The Kiezsalon rounds out its 2025 season at the Collegium Hungaricum in Berlin-Mitte across two evenings in November. On Wednesday, we present Japanese psych-rock trio KUUNATIC, Brooklyn-based rapper OHYUNG and Hungarian folk singer Szilvia Bognár. We continue on Thursday with Masayoshi Fujita, Róbert Kerényi and Thorn Wych.
Built around ritual drumming, vocal incantations and traditional instruments such as the sasara and kuriko, Japanese psych-rock trio Kuunatic consists of keyboardist Fumie Kikuchi, drummer Yuko Araki and bassist Shoko Yoshida. Following their 2021 debut album Gate of Klüna, which the Financial Times dubbed “world music transmogrified into other-world music”, the trio’s new record Wheels of Ömon dives deeper into their self-created sci-fi mythology, with The Wire calling it “a beguiling exercise in psychedelic world-building.”
OHYUNG is an Asian-American musician, artist and film composer based in Brooklyn. While their 2020 album PROTECTOR mixed distorted 808s and pitch-shifted rapping with ambient loops, 2022’s imagine naked! inhabited more boldly minimal landscapes and was hailed by PopMatters as “an incredible plunge into the best ambient music has to offer.” Inspired by their gender transition, OHYUNG’s latest album You Are Always On My Mind imagines a conversation between their current and past selves, soundtracked by euphoric rave pop, looped software strings and trip-hop beats.
For the last two decades, Szilvia Bognár has been one of the most popular singers in Hungarian folk. Through her solo projects, she strives to extract folk songs from tradition and independently revive them in a modern musical context. At the same time, she is also a prominent representative of traditional performance, serving as an artist-teacher at the Department of Folk Music at the Liszt Ferenc Academy of Music. By selecting from the entire musical heritage of the Hungarian-speaking regions, she offers an insight into the diverse world of Hungarian folk music.

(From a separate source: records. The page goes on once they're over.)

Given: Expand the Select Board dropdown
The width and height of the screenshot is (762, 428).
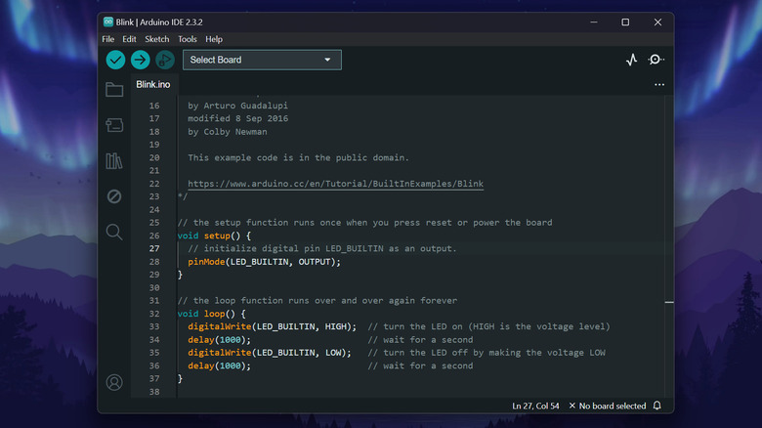Looking at the screenshot, I should (x=262, y=60).
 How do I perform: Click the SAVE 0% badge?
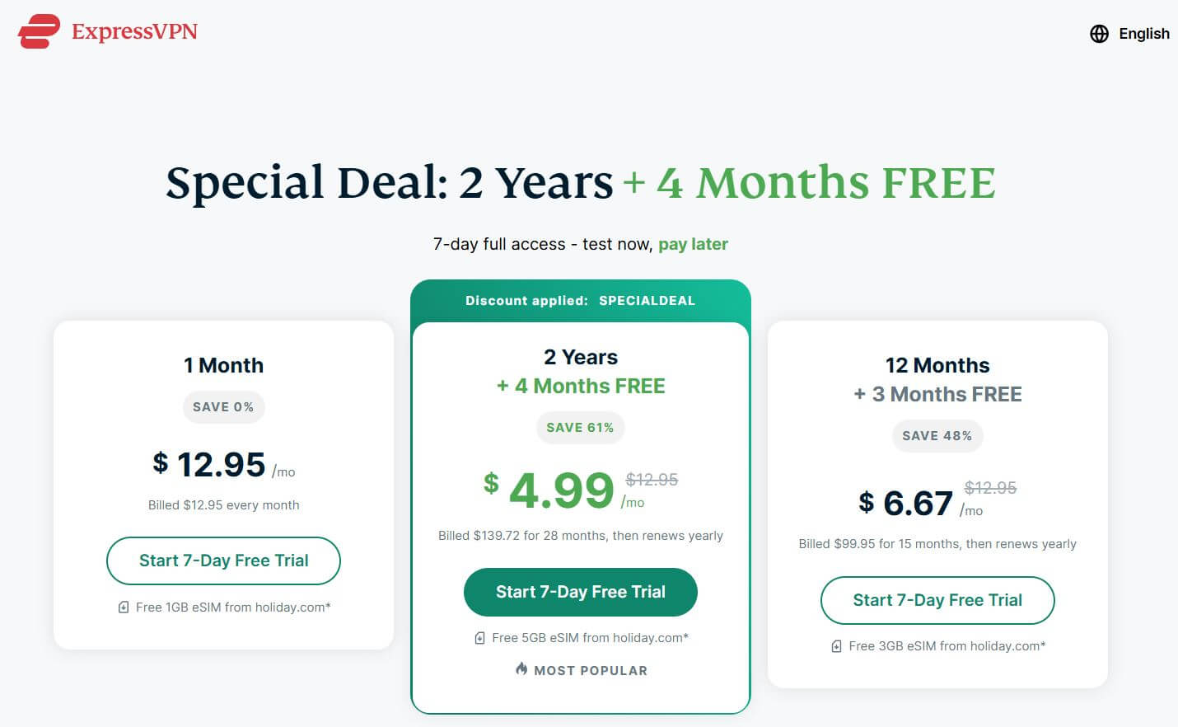223,406
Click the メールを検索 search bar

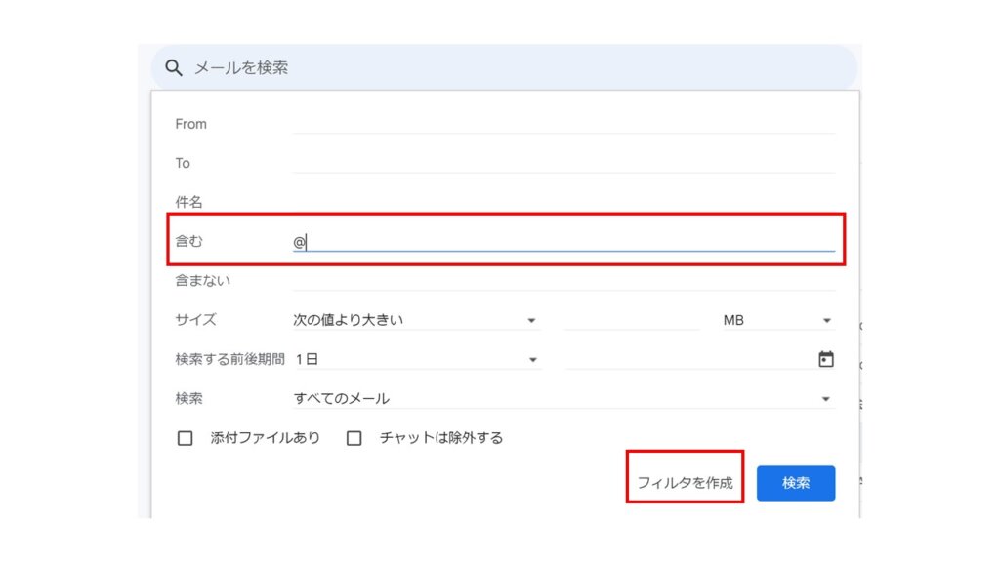coord(504,67)
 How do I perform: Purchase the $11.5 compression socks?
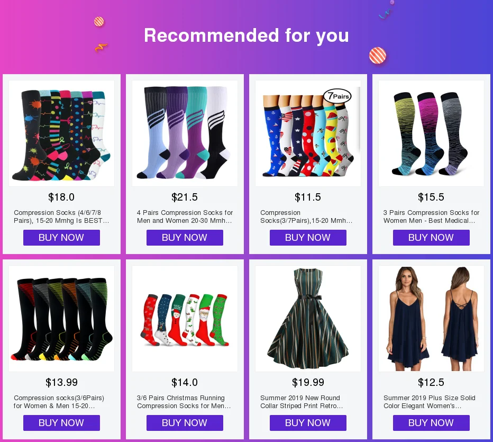308,238
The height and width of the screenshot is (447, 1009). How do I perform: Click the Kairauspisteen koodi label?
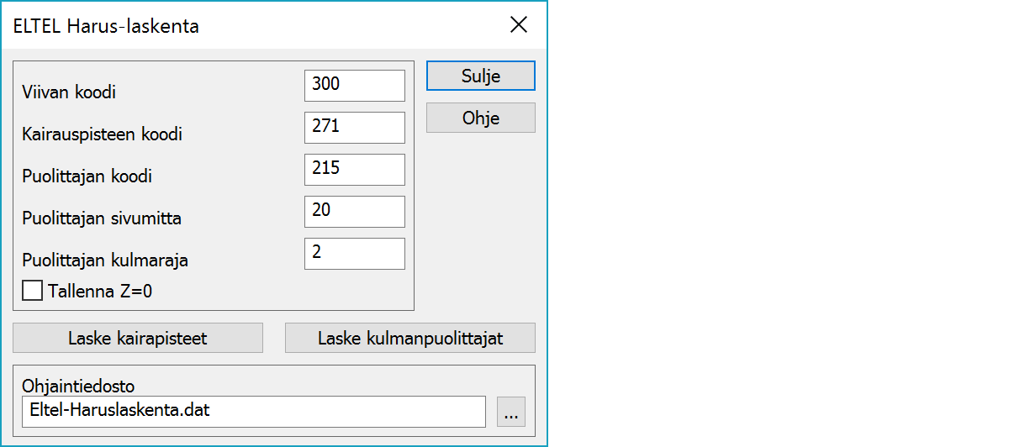(102, 134)
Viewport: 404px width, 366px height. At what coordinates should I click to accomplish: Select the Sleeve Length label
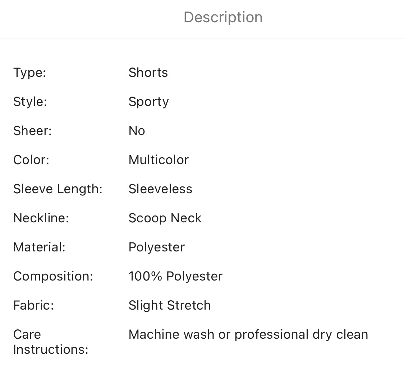(58, 189)
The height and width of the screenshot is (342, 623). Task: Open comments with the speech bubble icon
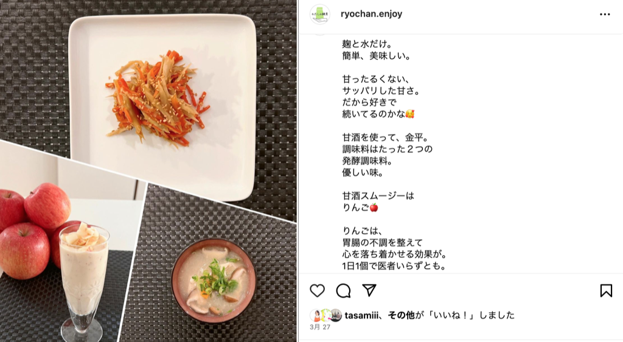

Having opened its doors in 2007, the new Collegium Hungaricum Berlin stands where the original institute existed from 1926 to 1944. With its Bauhaus architecture, the building is reminiscent of a modernist movement that connects Hungary and Germany. Filled with large windows, the cultural hub offers panoramic views and radiant sunlight. For the Kiezsalon we invite you to wander through the Collegium Hungaricum and experience live music across the venue’s various spaces.